Starting at the line that contains "Given: Click avatar image of first comment", transcribe every remaining line of the entries exactly, including the last one.

╭─ Data records

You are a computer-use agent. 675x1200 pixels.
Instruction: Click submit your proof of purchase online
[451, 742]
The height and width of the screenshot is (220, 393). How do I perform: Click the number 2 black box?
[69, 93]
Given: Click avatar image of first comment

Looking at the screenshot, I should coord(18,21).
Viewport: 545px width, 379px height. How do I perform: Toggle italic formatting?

╰─

▸ Answer box
Given: Click avatar image of first comment

Looking at the screenshot, I should coord(18,21).
Viewport: 545px width, 379px height. How do I perform: Toggle italic formatting?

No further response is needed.